Search code examples
pythonapache-sparkpysparkparametersaggregate

Aggregations according to boolean parameter inside function


I have a custom function for starting a Spark job. The main goal is to group a table with multiple aggregations:

.groupby(["some", "columns")
.agg(
   F.mean("col1").alias("col1_mean"),
   F.sum("col1").alias("col1_sum")                         
)

Now I'd like to be more flexible with the aggregations. Is there a way to in-/exclude aggregations according to a boolean value? Something like:

def spark_function(mean_agg=True, sum_agg=False):
   [...]
   .groupby(["some", "columns")
   .agg(
      F.mean("col1").alias("col1_mean"), # only if mean_agg=True
      F.sum("col1").alias("col1_sum") # only if sum_agg=True                          
   )
   [...]

In real world, there are some aggregations that will always be done, no need to check if at least one is True.


Solution

  • Yes you can, but you will have to experiment on this yourself, as only you know your true needs. I'll show an example.

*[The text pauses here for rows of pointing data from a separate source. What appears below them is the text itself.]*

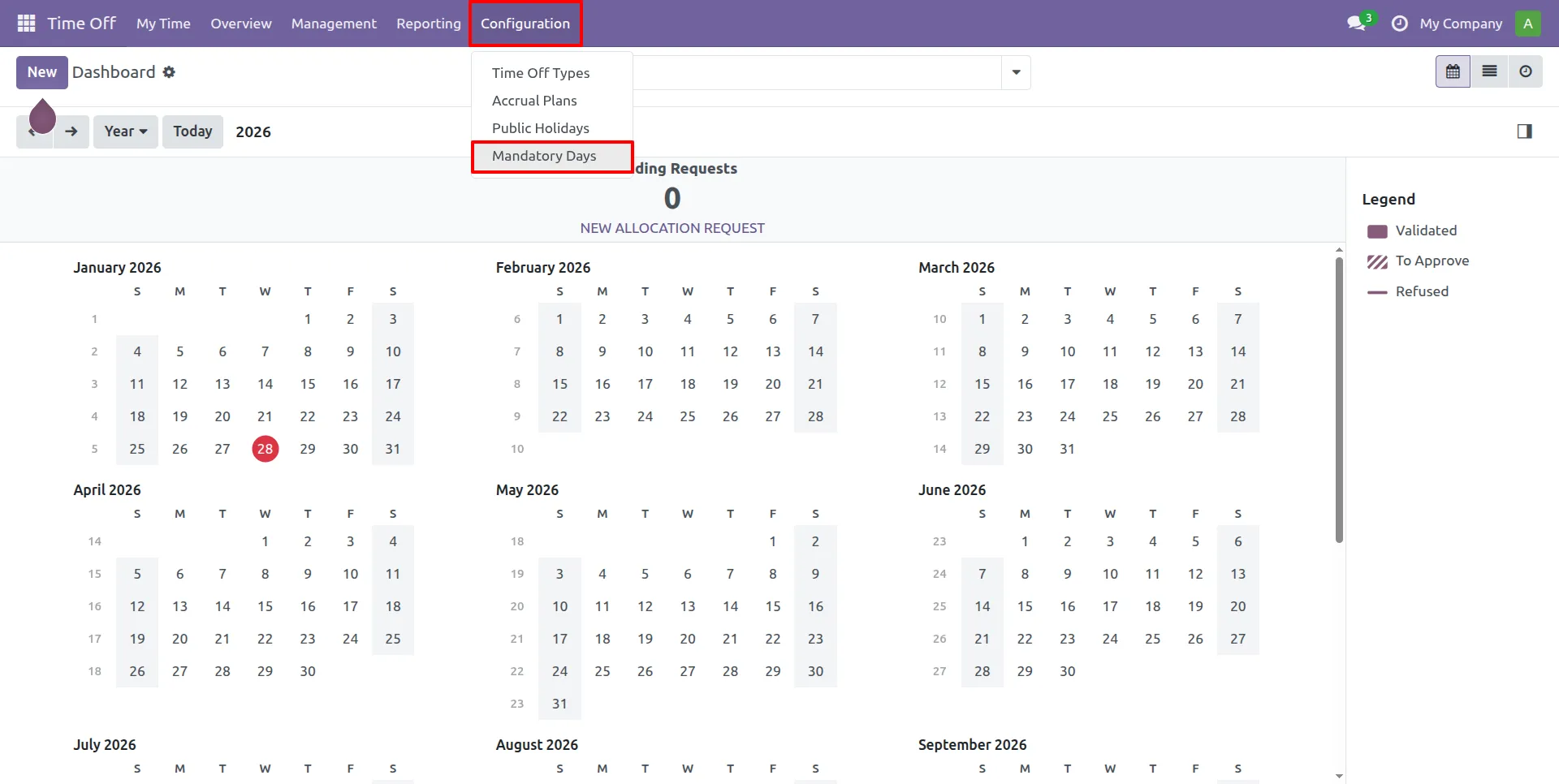The image size is (1559, 784).
Task: Open Time Off Types menu entry
Action: tap(541, 73)
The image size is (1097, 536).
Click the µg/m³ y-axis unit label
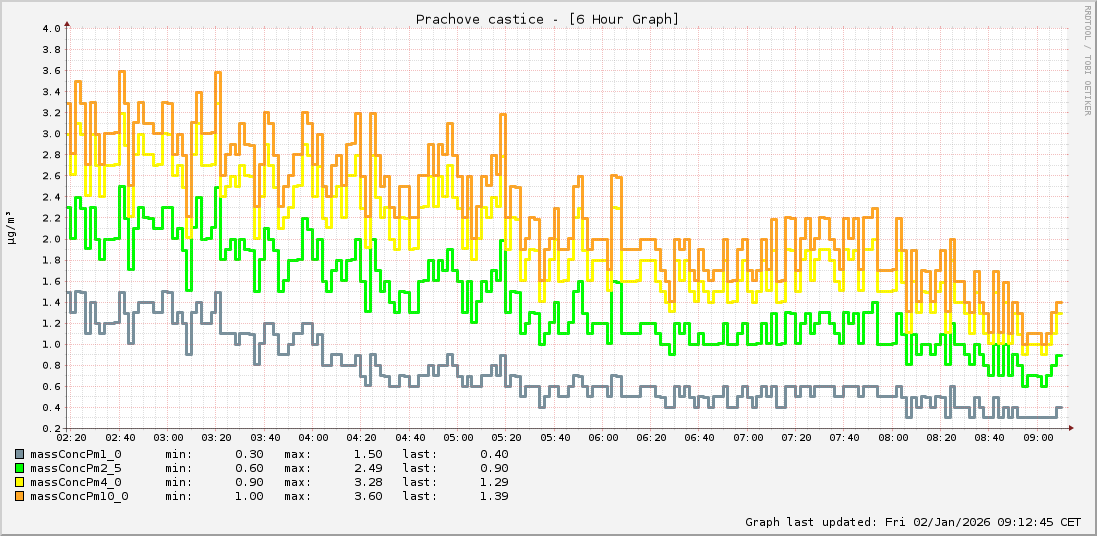click(11, 227)
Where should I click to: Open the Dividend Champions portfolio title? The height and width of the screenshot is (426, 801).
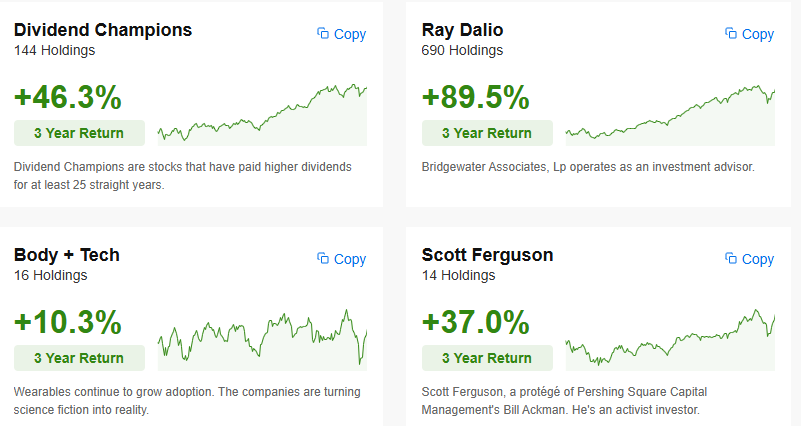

I don't suggest putting groupBy into the function, as you only write it once - it's not repetitive.

    Input df:

    from pyspark.sql import functions as F
    df = spark.createDataFrame(
        [('a', 3,),
         ('a', 5,)],
        ['id', 'col1']
    )
    

    Example function:

    def spark_agg_function(cols, sum_agg=False):
        aggs = [F.mean(c).alias(f"{c}_mean") for c in cols]
        if sum_agg:
            aggs += [F.sum(c).alias(f"{c}_sum") for c in cols]
        return aggs
    

    Test:

    df.groupBy('id').agg(
        *spark_agg_function(['col1'])
    ).show()
    # +---+---------+
    # | id|col1_mean|
    # +---+---------+
    # |  a|      4.0|
    # +---+---------+
    
    df.groupBy('id').agg(
        *spark_agg_function(['col1'], sum_agg=True)
    ).show()
    # +---+---------+--------+
    # | id|col1_mean|col1_sum|
    # +---+---------+--------+
    # |  a|      4.0|       8|
    # +---+---------+--------+